**Aim of the exercise:** Please return the lines below verbatim, beginning at the one that has "მედიცინა (149, 2315)" and stopping after the one that has "ჩვენ შესახებ (80, 2272)", and add no other lines.

**Dataset:**
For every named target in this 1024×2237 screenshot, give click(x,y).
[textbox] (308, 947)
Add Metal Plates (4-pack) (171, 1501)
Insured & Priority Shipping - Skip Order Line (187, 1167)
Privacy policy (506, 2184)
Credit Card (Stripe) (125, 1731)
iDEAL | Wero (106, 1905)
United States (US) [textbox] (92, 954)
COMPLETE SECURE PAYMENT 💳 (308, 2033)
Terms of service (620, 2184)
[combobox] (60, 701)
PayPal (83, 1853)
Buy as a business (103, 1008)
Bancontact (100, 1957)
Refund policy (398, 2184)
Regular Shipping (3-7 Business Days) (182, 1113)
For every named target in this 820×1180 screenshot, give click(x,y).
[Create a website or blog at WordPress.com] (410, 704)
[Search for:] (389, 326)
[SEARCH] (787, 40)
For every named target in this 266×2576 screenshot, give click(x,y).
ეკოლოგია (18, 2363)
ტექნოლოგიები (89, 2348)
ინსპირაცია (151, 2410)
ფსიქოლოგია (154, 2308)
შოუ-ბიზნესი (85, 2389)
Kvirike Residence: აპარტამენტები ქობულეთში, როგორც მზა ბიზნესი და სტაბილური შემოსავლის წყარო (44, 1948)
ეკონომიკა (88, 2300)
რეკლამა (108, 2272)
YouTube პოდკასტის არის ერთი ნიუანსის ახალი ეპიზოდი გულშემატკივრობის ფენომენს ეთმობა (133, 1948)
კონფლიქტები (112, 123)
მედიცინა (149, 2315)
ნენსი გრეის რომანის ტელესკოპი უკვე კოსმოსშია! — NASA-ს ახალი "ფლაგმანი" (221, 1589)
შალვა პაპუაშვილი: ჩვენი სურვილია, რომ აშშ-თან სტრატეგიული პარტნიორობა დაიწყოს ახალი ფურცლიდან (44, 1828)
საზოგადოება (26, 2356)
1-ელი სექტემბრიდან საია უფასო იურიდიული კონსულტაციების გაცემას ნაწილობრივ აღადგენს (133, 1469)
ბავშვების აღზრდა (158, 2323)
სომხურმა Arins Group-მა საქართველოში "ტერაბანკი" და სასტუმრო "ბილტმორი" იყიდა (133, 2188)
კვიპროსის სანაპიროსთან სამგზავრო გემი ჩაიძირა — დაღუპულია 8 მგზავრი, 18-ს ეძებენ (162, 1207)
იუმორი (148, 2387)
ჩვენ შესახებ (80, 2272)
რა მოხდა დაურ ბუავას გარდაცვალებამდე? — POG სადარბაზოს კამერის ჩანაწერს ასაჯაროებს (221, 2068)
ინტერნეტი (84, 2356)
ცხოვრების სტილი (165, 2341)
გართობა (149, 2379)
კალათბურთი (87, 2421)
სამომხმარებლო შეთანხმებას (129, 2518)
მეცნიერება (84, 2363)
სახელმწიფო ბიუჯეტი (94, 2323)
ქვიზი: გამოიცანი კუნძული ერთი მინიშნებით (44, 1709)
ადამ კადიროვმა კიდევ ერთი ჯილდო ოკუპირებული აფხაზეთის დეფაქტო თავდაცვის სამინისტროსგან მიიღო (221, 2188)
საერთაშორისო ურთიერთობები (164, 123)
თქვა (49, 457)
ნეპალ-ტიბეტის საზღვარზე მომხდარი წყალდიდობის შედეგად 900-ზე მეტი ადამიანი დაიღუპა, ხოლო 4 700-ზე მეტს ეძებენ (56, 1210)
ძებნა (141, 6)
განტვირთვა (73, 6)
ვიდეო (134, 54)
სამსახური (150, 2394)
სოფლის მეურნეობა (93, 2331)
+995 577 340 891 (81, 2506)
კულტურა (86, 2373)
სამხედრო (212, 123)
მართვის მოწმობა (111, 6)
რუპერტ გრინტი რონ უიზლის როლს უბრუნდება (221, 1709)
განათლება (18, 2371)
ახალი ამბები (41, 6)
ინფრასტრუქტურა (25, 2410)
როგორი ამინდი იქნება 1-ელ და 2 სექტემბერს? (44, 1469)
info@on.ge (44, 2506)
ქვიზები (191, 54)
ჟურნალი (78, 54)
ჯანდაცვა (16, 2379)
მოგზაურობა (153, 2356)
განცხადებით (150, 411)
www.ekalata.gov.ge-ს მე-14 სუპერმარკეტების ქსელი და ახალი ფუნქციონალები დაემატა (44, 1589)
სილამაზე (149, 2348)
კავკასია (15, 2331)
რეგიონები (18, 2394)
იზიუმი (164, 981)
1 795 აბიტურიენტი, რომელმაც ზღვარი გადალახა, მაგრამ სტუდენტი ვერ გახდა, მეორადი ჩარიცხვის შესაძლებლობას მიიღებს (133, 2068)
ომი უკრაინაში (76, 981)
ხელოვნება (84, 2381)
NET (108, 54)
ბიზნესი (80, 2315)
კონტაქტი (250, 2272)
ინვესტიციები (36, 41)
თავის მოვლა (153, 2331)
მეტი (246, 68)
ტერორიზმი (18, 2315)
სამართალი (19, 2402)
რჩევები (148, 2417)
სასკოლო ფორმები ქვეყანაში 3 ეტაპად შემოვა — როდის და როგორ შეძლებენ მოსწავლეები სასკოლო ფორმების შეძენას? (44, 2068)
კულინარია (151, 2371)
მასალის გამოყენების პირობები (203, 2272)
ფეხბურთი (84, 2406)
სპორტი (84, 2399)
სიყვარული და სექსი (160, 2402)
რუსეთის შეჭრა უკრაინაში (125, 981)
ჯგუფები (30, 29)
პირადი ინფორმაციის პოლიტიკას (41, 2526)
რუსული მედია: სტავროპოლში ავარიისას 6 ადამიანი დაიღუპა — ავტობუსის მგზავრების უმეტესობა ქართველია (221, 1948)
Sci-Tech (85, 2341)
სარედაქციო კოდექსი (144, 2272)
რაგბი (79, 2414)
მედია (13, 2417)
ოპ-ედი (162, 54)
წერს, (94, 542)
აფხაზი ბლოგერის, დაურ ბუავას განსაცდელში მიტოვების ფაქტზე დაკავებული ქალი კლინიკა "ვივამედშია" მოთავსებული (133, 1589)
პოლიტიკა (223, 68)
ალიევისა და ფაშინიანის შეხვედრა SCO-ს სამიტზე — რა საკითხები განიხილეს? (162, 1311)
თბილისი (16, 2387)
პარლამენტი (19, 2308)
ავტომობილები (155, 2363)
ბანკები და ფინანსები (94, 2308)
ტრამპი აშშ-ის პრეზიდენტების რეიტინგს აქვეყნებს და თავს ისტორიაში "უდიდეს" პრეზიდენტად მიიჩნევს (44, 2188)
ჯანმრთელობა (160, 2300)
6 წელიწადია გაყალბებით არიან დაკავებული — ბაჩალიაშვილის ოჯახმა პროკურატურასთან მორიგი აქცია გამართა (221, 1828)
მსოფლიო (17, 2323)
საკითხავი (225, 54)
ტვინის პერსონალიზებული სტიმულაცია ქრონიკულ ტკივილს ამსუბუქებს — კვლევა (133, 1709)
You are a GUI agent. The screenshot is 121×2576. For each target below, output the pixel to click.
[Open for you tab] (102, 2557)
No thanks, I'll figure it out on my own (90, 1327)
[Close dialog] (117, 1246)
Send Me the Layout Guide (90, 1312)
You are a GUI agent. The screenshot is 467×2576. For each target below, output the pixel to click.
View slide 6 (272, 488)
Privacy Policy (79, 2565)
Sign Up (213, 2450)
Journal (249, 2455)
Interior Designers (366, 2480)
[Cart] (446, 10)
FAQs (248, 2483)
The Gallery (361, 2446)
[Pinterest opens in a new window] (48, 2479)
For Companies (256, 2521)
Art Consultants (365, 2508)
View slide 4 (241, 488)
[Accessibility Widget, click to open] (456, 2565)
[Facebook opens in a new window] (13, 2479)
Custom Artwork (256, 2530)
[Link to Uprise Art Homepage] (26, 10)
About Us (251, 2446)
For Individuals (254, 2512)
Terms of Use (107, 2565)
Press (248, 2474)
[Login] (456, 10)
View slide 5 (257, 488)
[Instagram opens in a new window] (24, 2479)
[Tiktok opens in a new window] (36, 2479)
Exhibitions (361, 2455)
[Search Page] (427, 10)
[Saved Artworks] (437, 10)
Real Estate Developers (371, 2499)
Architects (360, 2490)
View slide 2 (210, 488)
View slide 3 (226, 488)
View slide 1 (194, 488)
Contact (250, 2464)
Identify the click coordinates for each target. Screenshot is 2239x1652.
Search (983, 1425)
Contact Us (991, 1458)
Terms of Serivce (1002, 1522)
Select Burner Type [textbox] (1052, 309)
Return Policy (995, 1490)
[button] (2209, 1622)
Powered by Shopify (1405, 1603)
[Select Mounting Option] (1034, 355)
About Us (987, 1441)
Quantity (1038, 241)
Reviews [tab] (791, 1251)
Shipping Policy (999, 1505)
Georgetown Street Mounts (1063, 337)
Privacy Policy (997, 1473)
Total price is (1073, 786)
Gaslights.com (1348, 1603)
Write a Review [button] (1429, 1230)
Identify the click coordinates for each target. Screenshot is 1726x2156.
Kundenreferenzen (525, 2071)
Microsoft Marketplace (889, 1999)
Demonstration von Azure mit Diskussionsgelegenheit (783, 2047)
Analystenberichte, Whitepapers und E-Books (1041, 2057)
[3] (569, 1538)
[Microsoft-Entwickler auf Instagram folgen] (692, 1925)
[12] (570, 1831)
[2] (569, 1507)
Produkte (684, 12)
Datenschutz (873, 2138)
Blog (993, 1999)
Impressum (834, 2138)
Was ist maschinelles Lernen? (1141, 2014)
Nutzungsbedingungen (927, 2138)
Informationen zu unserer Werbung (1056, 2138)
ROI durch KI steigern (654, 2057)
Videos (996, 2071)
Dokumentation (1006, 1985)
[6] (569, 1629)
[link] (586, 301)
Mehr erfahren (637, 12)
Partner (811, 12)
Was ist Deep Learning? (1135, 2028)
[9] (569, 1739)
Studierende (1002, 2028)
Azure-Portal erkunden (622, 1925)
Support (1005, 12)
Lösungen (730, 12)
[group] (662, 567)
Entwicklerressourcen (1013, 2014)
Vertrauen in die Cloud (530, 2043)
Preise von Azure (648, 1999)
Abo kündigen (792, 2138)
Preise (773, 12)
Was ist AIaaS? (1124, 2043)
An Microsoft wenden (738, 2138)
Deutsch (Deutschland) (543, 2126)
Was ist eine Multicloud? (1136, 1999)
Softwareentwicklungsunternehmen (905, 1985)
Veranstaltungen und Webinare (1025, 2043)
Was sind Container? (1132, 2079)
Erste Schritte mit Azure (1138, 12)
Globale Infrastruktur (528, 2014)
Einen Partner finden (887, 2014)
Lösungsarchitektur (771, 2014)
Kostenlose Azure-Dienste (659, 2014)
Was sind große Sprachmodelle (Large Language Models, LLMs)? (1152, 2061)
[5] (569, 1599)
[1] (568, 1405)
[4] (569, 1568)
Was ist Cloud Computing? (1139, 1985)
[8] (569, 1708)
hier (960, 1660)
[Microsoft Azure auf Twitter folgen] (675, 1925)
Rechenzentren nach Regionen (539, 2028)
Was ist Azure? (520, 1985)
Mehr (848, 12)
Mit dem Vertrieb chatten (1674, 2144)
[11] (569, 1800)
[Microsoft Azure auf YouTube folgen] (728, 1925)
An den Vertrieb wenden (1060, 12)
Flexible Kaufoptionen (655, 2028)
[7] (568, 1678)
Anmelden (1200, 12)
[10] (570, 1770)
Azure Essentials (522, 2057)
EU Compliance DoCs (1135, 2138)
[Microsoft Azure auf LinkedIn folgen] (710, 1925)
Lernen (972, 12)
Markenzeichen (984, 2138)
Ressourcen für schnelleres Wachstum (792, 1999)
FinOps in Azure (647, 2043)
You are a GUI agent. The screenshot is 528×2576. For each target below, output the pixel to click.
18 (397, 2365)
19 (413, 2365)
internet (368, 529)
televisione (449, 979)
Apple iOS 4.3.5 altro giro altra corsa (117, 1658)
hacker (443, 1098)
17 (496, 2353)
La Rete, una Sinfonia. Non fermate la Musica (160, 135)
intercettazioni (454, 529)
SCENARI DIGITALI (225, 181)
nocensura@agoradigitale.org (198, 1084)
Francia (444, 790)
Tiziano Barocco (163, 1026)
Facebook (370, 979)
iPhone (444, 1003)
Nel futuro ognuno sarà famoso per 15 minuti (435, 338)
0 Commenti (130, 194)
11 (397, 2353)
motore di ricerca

**Your solution:**
მედიცინა (149, 2315)
ნენსი გრეის რომანის ტელესკოპი უკვე კოსმოსშია! — NASA-ს ახალი "ფლაგმანი" (221, 1589)
შალვა პაპუაშვილი: ჩვენი სურვილია, რომ აშშ-თან სტრატეგიული პარტნიორობა დაიწყოს ახალი ფურცლიდან (44, 1828)
საზოგადოება (26, 2356)
1-ელი სექტემბრიდან საია უფასო იურიდიული კონსულტაციების გაცემას ნაწილობრივ აღადგენს (133, 1469)
ბავშვების აღზრდა (158, 2323)
სომხურმა Arins Group-მა საქართველოში "ტერაბანკი" და სასტუმრო "ბილტმორი" იყიდა (133, 2188)
კვიპროსის სანაპიროსთან სამგზავრო გემი ჩაიძირა — დაღუპულია 8 მგზავრი, 18-ს ეძებენ (162, 1207)
იუმორი (148, 2387)
ჩვენ შესახებ (80, 2272)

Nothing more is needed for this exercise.